Max Donner (22 May 1883/4 – 30 May 1962) was an American violinist, composer, conductor, and teacher of violin, chamber music, and composition.

== Life and career ==
The son of Adolph and Bertha Donner, he grew up in New York City and studied violin with Henry Schradieck. At age fifteen, Donner traveled to Europe and studied at Berlin’s Stern Conservatory under Gustav Hollaender (violin) and Hans Pfitzner (composition). At Stern, Donner was the first American to be awarded the Gustav Hollaender Medal. He then studied with César Thomson and Eugène Ysaÿe in Brussels, where he won first prize in violin at the Royal Conservatory of Brussels.
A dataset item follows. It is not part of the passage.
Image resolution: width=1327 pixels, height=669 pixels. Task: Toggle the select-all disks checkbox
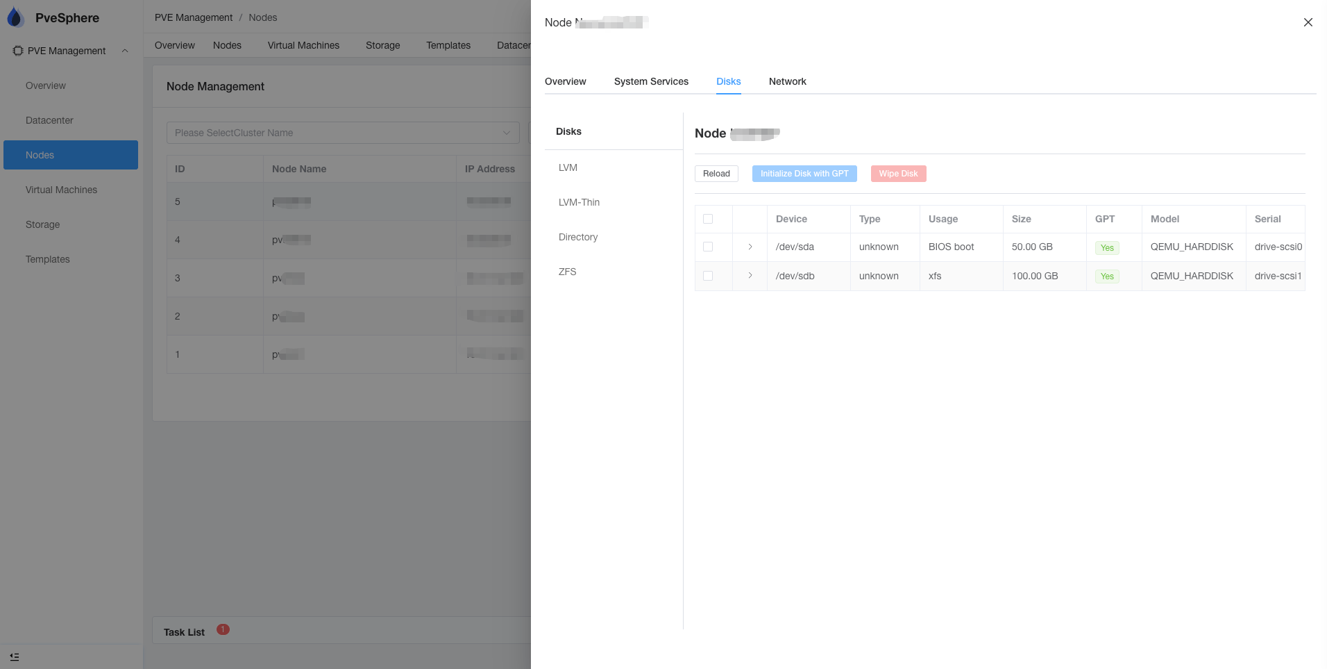click(708, 219)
Following a tour of Europe as a violin soloist, Donner returned to the United States, where he continued to give recitals, including with Ernestine Schumann-Heink. After playing violin in the Philadelphia Orchestra from 1907 to 1908, Donner served as the concertmaster of the Seattle Symphony under the direction of conductor Henry Kimball Hadley.

From 1918 to 1923, Donner was head of violin and ensemble at West Virginia University and director of the University Philharmonic Orchestra. He then moved to California, where he joined the violin section of the Los Angeles Philharmonic and Hollywood Bowl Orchestra and taught violin, at one time heading the violin department of the Los Angeles Conservatory of Music. As a conductor, Donner worked with Los Angeles’ WPA Federal Symphony Orchestra, and led the Los Angeles Philharmonic in performances of his own orchestral compositions. He also gave composition lessons.
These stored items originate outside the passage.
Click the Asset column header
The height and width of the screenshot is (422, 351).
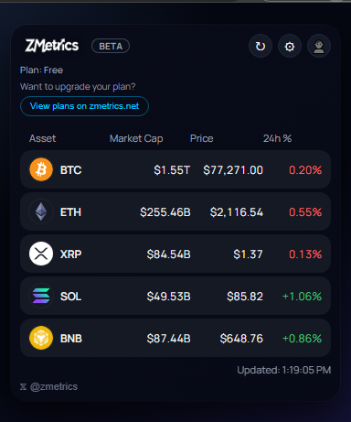click(x=42, y=138)
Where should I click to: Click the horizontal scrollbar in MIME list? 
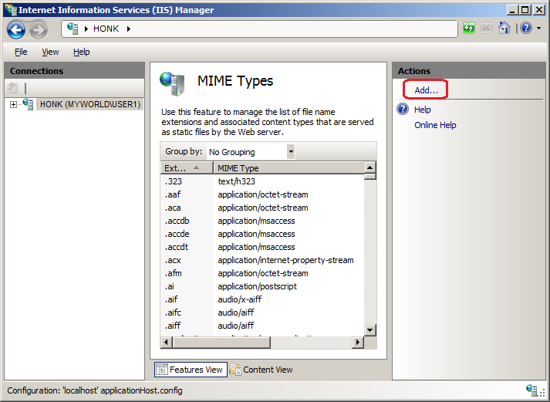[x=262, y=343]
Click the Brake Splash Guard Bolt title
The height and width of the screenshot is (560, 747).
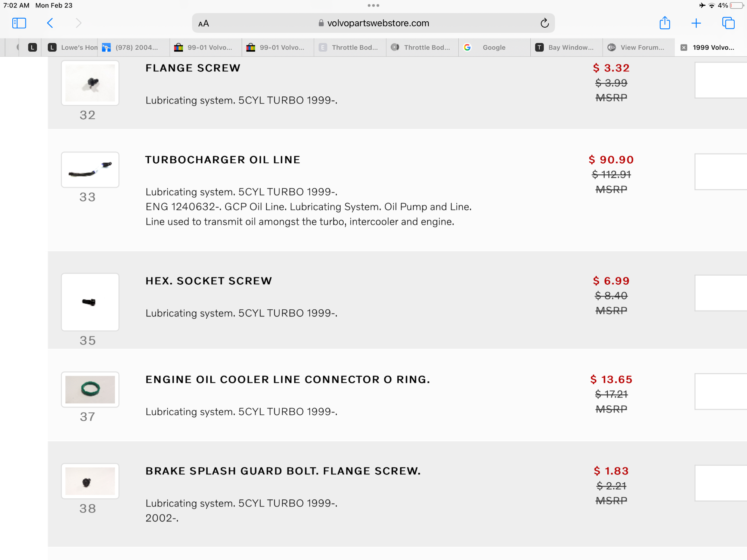pyautogui.click(x=283, y=471)
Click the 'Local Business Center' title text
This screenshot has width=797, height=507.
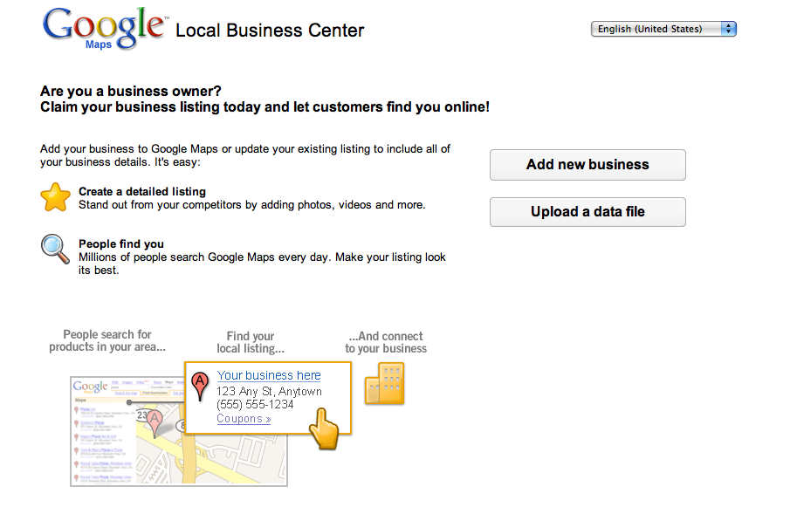[270, 31]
In 1936, Pierre Monteux premiered Donner’s Chinese Rhapsody with the San Francisco Symphony Orchestra.

Donner’s wife, Angeline, was a pianist with whom he had five children. She performed with him in recitals. Donner died in 1962.

== Compositions ==
Early on, Donner published compositions for violin and piano with Carl Fischer, including a Sonata for violin and piano, Op. 40 (1908). In The Literature of Chamber Music (1997), Arthur Cohn writes of the sonata:
Donner's music has the darker aspects of Rachmaninoff's. It has strong melodic characteristics, and these are impressively detailed, always with the full sweep of violin lyricism and in dialogue and combination with rich textural material for the piano.He also wrote violin concertos; orchestral works, including Lyster Symphony in D minor, symphonic poems, suites, and overtures; and additional chamber music.

== Sheet music collection ==
Donner’s manuscripts and music collection are contained in the Max Donner Collection of Sheet Music at the University of Tennessee, Knoxville.